The chapter in which Kershaw says how Roosevelt helped Britain is defective, not because of what it says, but because of what it doesn’t say. Roosevelt is simply presented as the President who wants to get the USA into the Second World War. But why did he want this? No answer is provided, not even a few sentences about Roosevelt’s ideological preconceptions and general ambitions for his country and for himself. The chapter on Hitler declaring war on the USA includes fleeting references to his Second Book (Mein Kampf having been the first), which was never published but which might well have been, in which Hitler apparently explains how he regards the USA as Germany’s final rival in its quest for global hegemony, after Russia has been crushed and Britain consequently forced to cave in.
A big reason why Hitler declared war against the USA was that his submarines could then let rip against all those American ships that were sending stuff to Britain. But why were the ships doing this in the first place? Why did the USA not stay truly neutral? This was what most of its people wanted, after all.
Now, I am sure that Americans will forgive me for being rather glad that Roosevelt did not opt for neutrality, and for being glad that Hitler declared war on the USA. Until now, I had refrained from reading stuff about Roosevelt by American isolationist libertarians, partly because of that, and partly because I just did. I interested myself in other things. But today, I typed “Why did FDR want war?” into Google, and quickly found my way to this, by Ralph Raico, about FDR. And I’m finding it very interesting and illuminating. FDR, says Raico, was, to put it bluntly, a warmonger. When he said, just before WW2, “I hate war”, this was a barefaced lie. He loved war. He even took a brief look at WW1 close up, and loved that. So says Raico.
Some discussion of that kind from Kershaw, however brief, should surely have been included in his book.
I’d be interested to read a defence of Roosevelt, along the following lines. Hitler had the USA in his cross-hairs all along, and sooner or later, the USA would have had to fight a war against Germany, a defensive war. Better to do it in faraway parts than when Hitler finally got around to attacking the USA, from a position of far greater strength. (And yes, that does have a rather modern sound to it, doesn’t it?)
Apparently Hitler gave quite a bit of thought to taking the Azores, so that he could build an airbase there and use it to bomb the USA, with long-range bombers. If Russia had been defeated quickly and completely, as he still hoped would soon happen at the time he declared war on the USA in December 1941, then that, after the British had been told what was what, would have been the kind of thing that might have come next.

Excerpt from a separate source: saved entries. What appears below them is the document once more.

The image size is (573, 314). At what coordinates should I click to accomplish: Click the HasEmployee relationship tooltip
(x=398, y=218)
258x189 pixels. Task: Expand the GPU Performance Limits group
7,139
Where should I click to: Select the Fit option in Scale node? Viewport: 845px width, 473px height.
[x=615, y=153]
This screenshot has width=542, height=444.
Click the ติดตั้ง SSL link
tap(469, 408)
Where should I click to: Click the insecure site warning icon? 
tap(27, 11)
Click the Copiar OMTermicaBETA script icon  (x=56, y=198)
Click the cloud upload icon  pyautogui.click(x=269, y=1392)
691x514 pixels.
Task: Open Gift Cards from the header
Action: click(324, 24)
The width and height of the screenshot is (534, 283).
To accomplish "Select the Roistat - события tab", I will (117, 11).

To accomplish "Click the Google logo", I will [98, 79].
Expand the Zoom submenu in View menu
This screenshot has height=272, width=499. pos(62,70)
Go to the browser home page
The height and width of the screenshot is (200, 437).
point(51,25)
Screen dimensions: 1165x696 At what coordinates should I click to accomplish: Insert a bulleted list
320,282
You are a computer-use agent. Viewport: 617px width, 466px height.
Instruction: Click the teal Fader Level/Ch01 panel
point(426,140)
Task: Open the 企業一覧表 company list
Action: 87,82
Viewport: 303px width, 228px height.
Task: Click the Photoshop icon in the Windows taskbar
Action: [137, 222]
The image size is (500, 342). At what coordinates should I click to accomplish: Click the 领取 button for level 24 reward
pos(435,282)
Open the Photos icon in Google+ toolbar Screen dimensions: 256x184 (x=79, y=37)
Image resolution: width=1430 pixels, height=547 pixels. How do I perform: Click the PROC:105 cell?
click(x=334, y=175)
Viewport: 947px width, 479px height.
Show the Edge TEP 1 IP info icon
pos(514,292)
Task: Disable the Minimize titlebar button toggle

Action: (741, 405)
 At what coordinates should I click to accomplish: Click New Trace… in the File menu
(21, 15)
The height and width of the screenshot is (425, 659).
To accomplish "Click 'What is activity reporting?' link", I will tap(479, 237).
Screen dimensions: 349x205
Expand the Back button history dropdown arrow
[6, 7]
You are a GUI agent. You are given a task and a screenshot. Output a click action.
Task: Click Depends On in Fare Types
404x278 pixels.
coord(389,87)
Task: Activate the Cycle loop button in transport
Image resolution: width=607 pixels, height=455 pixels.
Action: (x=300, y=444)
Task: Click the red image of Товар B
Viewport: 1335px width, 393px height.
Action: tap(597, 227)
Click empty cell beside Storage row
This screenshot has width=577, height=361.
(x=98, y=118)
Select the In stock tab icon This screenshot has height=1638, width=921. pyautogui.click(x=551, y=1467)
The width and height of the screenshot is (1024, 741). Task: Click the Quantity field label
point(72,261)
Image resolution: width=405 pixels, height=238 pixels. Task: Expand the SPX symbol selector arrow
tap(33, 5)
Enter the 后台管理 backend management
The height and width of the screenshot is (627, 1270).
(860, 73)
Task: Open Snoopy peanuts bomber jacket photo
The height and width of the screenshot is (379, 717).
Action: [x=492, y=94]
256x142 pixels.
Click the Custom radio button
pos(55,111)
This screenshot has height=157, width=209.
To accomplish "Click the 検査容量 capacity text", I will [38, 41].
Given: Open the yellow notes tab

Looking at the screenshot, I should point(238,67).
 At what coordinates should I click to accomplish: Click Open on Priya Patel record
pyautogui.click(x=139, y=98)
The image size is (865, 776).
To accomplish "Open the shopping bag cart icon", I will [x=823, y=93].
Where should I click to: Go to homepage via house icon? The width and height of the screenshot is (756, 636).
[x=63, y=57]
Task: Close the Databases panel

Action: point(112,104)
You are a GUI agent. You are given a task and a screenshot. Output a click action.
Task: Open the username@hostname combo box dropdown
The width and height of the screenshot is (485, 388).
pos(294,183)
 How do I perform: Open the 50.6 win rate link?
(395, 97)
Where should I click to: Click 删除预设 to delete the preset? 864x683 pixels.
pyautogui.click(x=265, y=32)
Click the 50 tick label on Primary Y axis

I haven’t yet got to the bits in the Raico stuff about how FDR loved Stalin. I’m looking forward to that, although I expect few surprises. For the truth of the matter, I think (and the reason why no merely American national defence of FDR – see above - can be made to stand up), is that what Hitler, Stalin, FDR and yes, Churchill, all had in common was that they all pretended to be serving the national interests of their various separate domains, but that they were really motivated at least as much by more global concerns and visions. They each had their various ideas of how the world should be, and they all believed in their mere countries fighting for those visions, and especially in fighting against the global visions they didn’t like, fiercely and punitively. For me, the unexamined assumption too often rife in all writings about the terrible century just ended is the one that says that all national leaders should only have in mind the good of their own particular citizens, and to hell with the rest of mankind. (This is my beef against Raico.) Why? There’s nothing wrong with global visions as such, and besides, they are inevitable, in times of instant intercommunication. The problem is that most such visions tend to be bad ones, yet so splendid in the eyes of their devotees to be worth sacrificing millions of lives for them.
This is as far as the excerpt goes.